#### PROBLEM DESCRIPTION
Nothing but the lines holding the string "computer" should appear in the answer. Copy them from the entries.

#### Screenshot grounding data
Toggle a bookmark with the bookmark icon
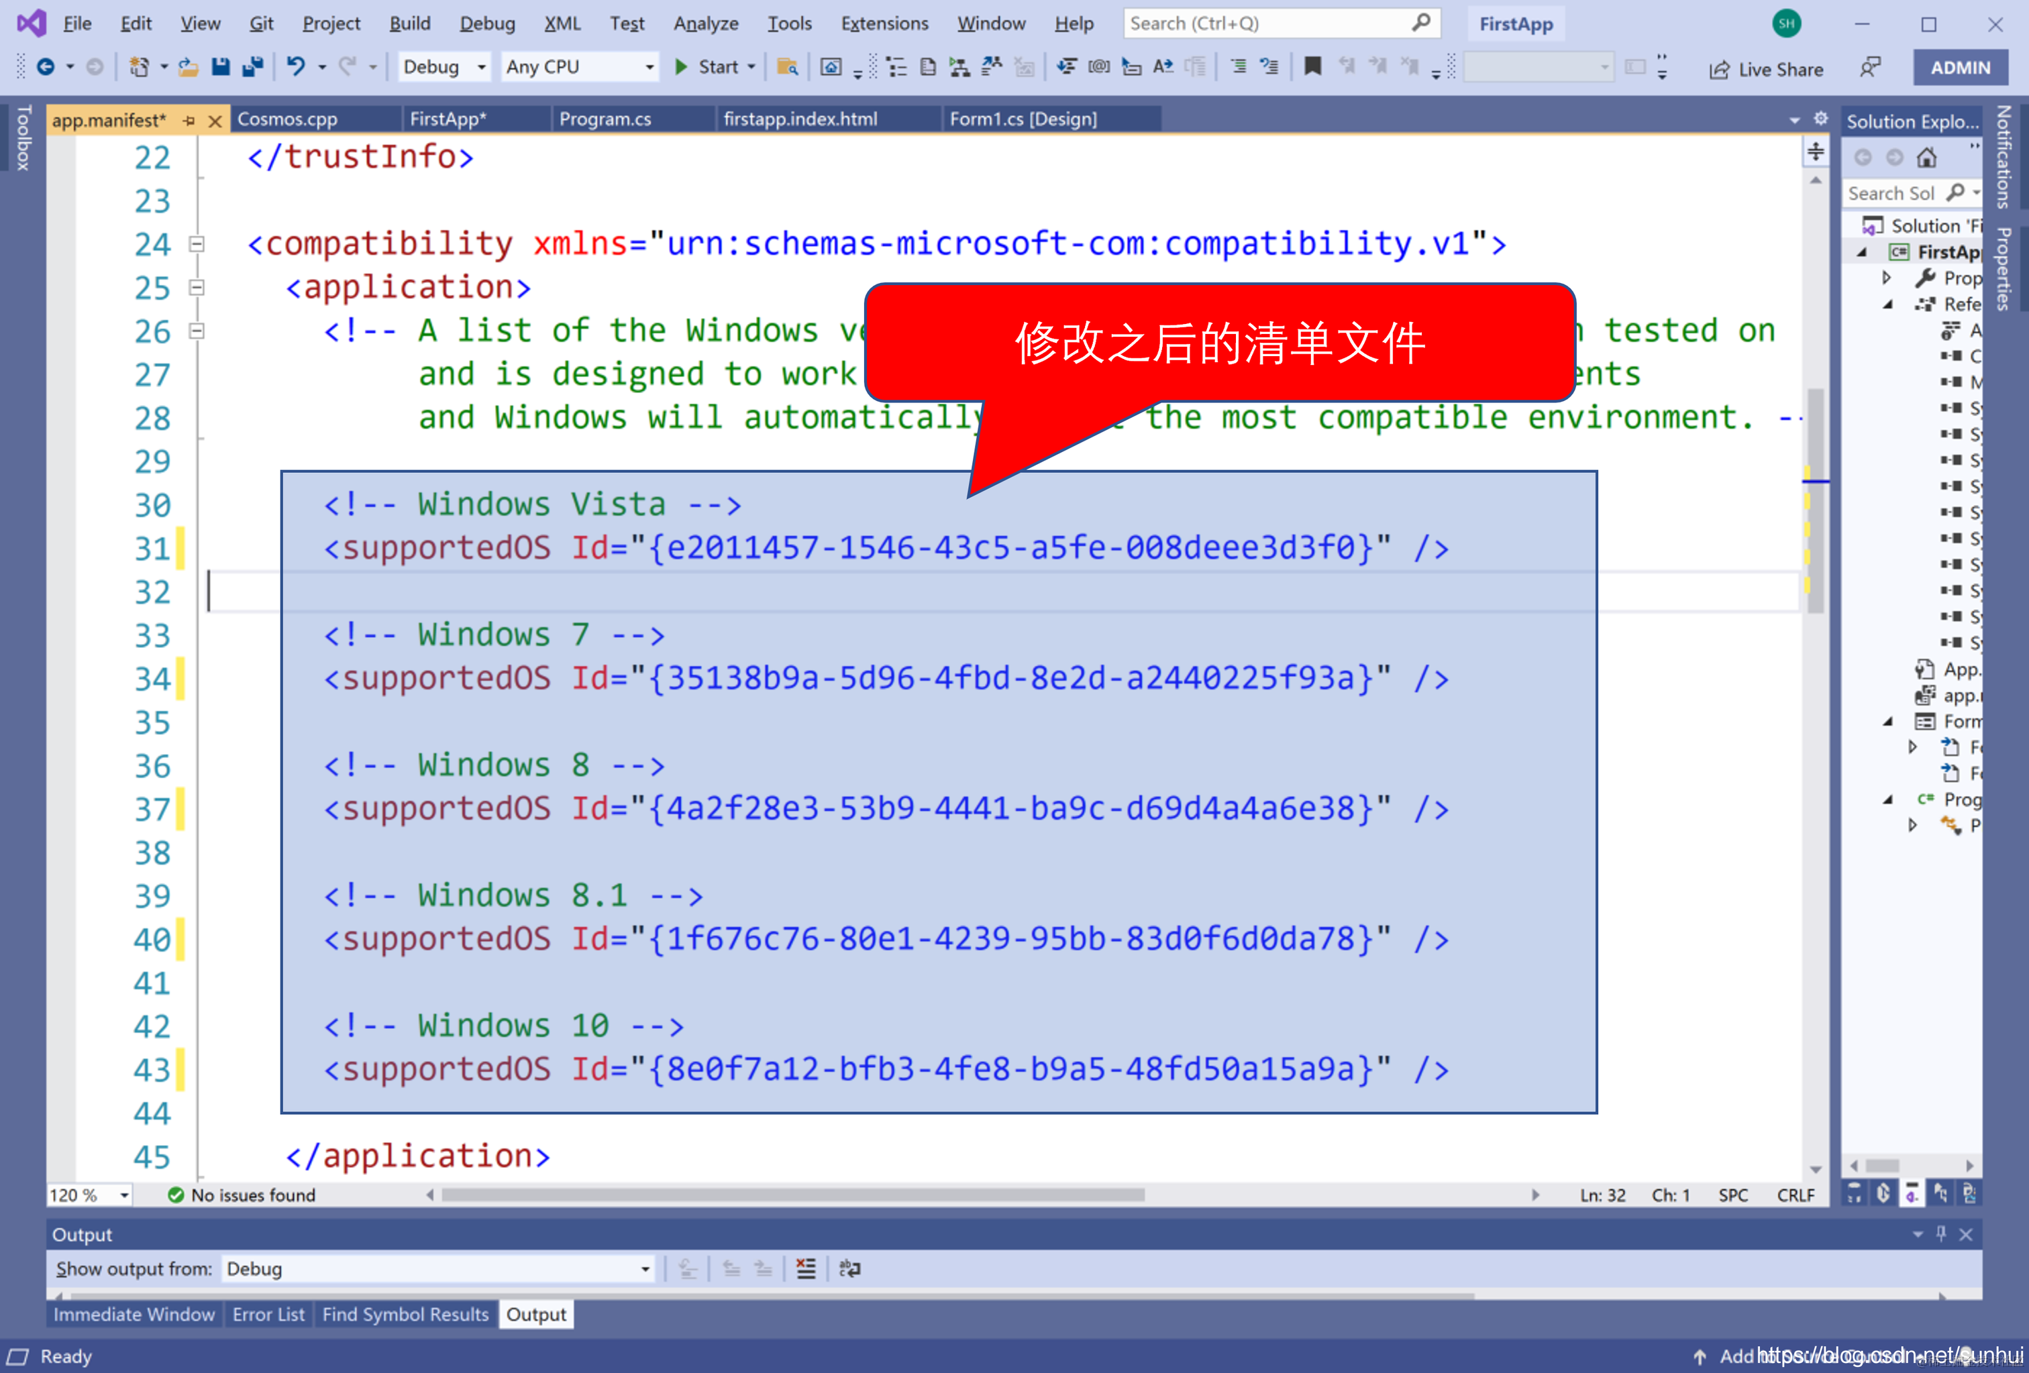 coord(1312,66)
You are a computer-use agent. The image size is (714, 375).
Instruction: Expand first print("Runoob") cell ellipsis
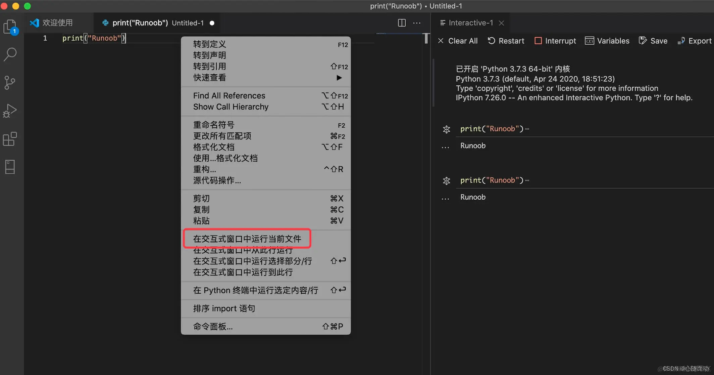pyautogui.click(x=527, y=129)
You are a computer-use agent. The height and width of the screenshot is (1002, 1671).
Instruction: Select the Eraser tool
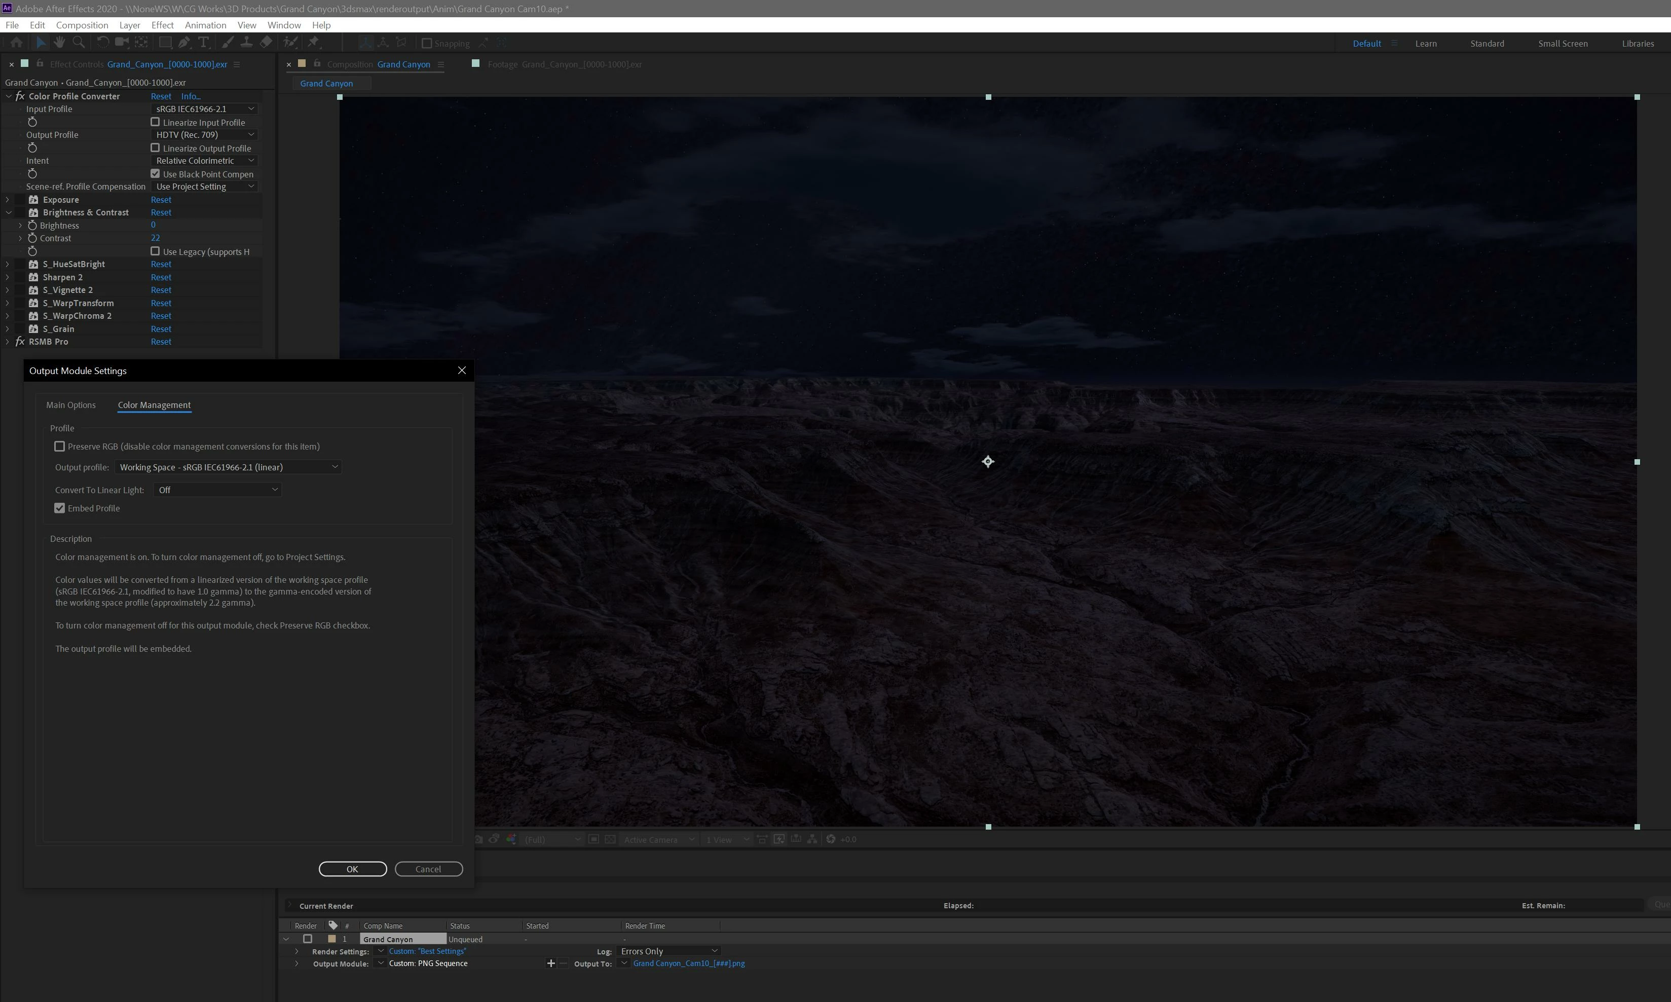pos(266,43)
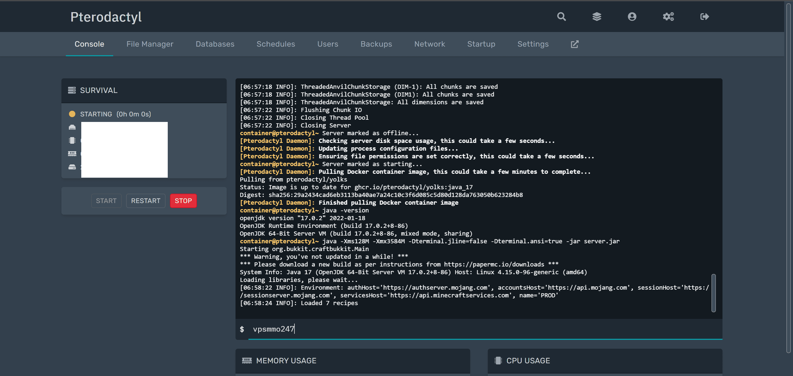The image size is (793, 376).
Task: Open the account profile icon
Action: [632, 17]
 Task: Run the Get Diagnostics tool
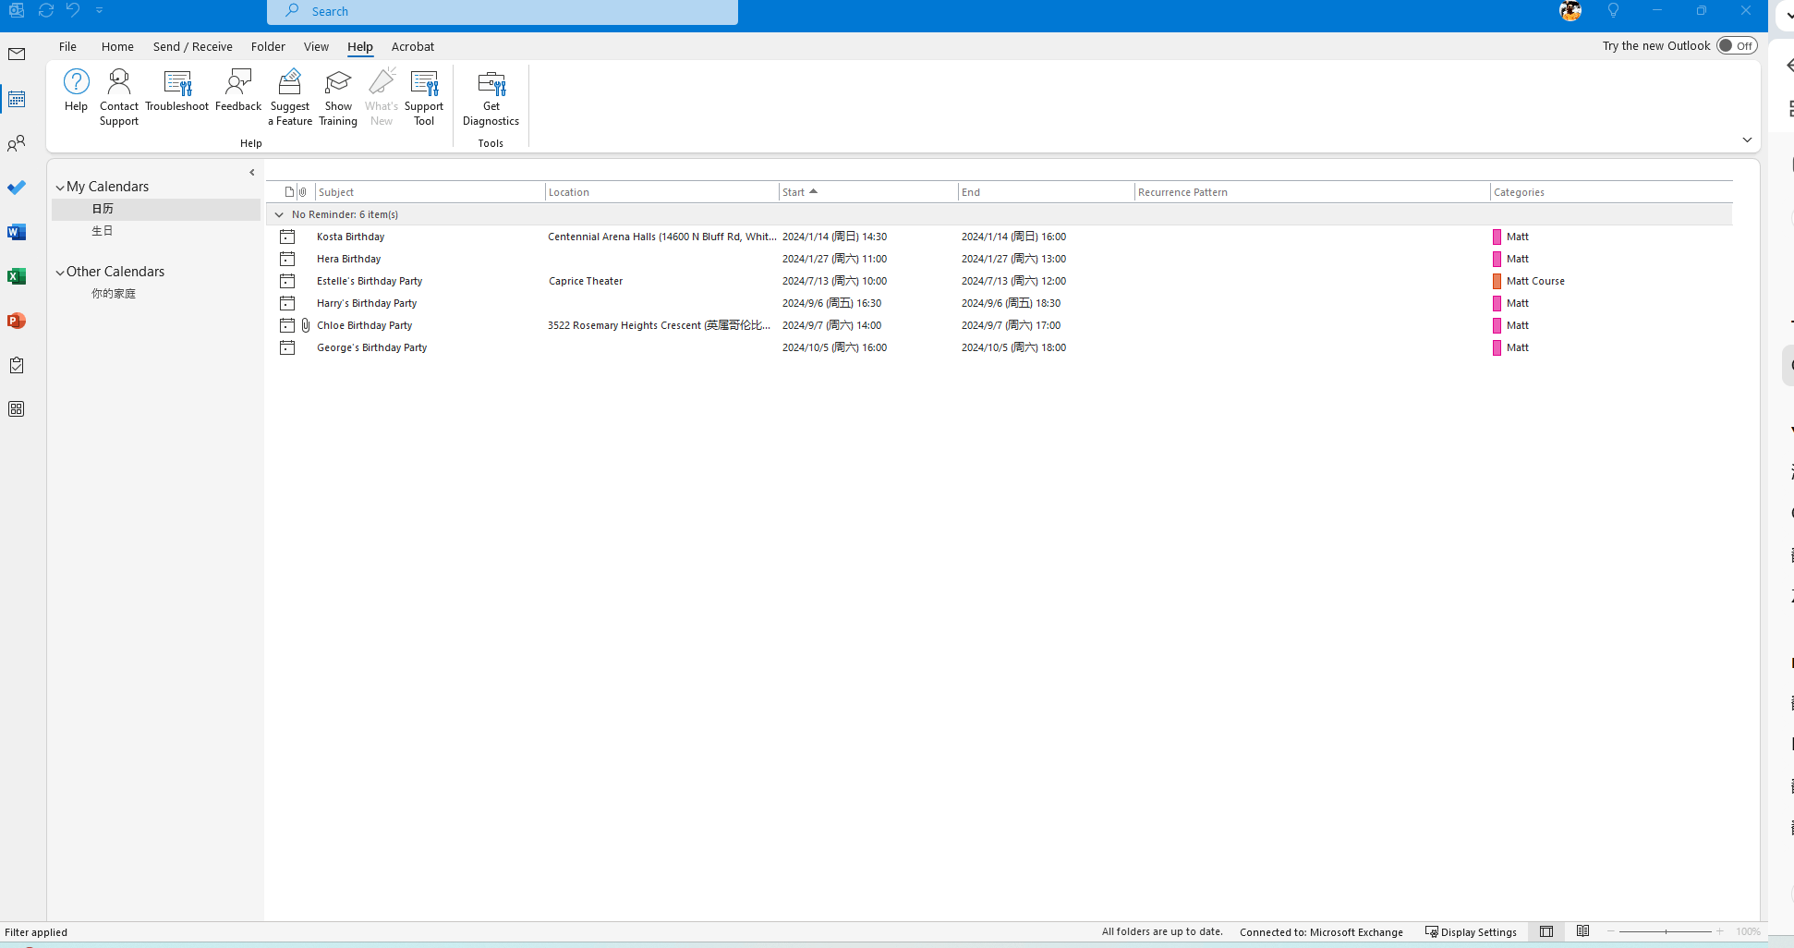pyautogui.click(x=491, y=97)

#### EXPECTED ANSWER
You are a computer-use agent. The image size is (714, 375).
You are a computer-use agent. The height and width of the screenshot is (1002, 1671).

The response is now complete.